Yeşiller’in 2021’in ilk yarısında yakaladığı momentumun azalması ile bir süreliğine de olsa yükselişe geçen CDU, geçtiğimiz ay meydana gelen sellerle etkisi hala hissedilen bir şok yaşadı. İklim değişikliğinin gerçekliğini ve şiddetini topluma tekrar hatırlatan bu olaylar neticesinde Yeşiller ve SPD doğal olarak destek oranını artırdı. Laschet’in kameralara uygunsuz bir durumda yakalanışı da sol partilerin oy oranlarının artışını kuvvetlendirdi. Selden ciddi boyutlarda etkilenen bir yerleşim biriminde kameralara gülerken yakalanan Laschet’in bu tavrının toplumdan ciddi bir tepki aldığı ve bunun anketlerde de görülebildiği iddia ediliyor.
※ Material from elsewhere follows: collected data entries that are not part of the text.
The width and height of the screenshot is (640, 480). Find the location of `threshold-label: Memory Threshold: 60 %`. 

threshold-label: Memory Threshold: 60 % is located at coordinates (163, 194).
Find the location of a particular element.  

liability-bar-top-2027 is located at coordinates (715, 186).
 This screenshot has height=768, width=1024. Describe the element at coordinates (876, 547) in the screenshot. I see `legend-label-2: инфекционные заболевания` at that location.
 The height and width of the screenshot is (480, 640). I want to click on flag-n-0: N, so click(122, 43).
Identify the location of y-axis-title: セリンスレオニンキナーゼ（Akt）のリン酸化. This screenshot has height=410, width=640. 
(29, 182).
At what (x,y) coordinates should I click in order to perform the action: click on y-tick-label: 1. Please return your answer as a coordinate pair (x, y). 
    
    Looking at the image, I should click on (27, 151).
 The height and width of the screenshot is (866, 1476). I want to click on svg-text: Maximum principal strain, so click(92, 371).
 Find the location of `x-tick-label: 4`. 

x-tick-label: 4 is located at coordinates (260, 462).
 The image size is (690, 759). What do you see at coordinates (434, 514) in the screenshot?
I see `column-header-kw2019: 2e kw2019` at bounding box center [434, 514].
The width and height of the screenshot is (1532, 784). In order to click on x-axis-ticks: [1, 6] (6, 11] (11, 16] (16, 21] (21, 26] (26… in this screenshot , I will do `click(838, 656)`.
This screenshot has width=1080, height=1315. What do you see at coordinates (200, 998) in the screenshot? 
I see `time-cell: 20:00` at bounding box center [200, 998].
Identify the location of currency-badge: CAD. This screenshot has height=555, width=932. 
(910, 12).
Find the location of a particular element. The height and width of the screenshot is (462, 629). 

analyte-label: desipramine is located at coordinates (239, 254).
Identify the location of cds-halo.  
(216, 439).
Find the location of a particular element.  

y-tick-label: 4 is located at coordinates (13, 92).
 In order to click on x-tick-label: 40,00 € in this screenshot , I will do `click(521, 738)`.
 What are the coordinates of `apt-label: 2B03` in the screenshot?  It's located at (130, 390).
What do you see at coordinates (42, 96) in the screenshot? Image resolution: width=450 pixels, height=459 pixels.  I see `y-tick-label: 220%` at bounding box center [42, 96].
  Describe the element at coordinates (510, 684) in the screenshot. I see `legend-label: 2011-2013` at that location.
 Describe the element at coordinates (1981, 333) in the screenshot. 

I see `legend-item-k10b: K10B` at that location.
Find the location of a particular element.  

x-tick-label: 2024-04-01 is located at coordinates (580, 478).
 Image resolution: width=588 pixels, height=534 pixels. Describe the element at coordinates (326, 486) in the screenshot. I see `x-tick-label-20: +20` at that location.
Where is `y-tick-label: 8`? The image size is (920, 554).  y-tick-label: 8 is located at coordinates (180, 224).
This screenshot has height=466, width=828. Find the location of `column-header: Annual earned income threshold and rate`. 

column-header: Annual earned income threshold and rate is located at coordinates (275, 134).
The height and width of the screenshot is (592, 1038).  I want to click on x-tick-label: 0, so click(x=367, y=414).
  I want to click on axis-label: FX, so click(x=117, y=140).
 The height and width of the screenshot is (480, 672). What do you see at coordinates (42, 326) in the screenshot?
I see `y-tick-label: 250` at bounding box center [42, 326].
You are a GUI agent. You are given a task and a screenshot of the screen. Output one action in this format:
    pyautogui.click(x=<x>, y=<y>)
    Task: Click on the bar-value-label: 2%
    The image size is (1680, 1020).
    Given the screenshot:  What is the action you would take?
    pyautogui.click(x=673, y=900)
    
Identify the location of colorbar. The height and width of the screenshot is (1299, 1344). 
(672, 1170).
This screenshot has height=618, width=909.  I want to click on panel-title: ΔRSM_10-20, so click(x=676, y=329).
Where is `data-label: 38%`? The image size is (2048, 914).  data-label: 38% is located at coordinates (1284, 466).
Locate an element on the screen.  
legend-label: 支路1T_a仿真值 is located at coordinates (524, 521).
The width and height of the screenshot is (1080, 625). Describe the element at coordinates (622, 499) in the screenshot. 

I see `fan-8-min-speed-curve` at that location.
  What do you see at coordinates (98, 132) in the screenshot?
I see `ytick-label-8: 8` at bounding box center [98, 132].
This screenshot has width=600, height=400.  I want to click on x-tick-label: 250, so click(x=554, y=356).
Almanya’yı nelerin beklediğini kimse hala tam olarak bilmiyor. Her ne kadar Scholz’un söylemleri partisi SPD’nin çizeceği yola dair bir takım ipuçları verse de belirtmek gerekir ki hala birinci parti olacağı kesin değil. Zira bugün itibarıyla seçmenlerin sadece %60’ının hangi partiye kesin olarak vereceğini bildiği belirtiliyor. Önemli partilerin arasında yalnızca %2-3 oranında farklar olduğu da göz önüne alınırsa bu hiç de az bir oran değil.
Dolayısıyla bize sadece 26 Eylül’ü beklemek kalıyor.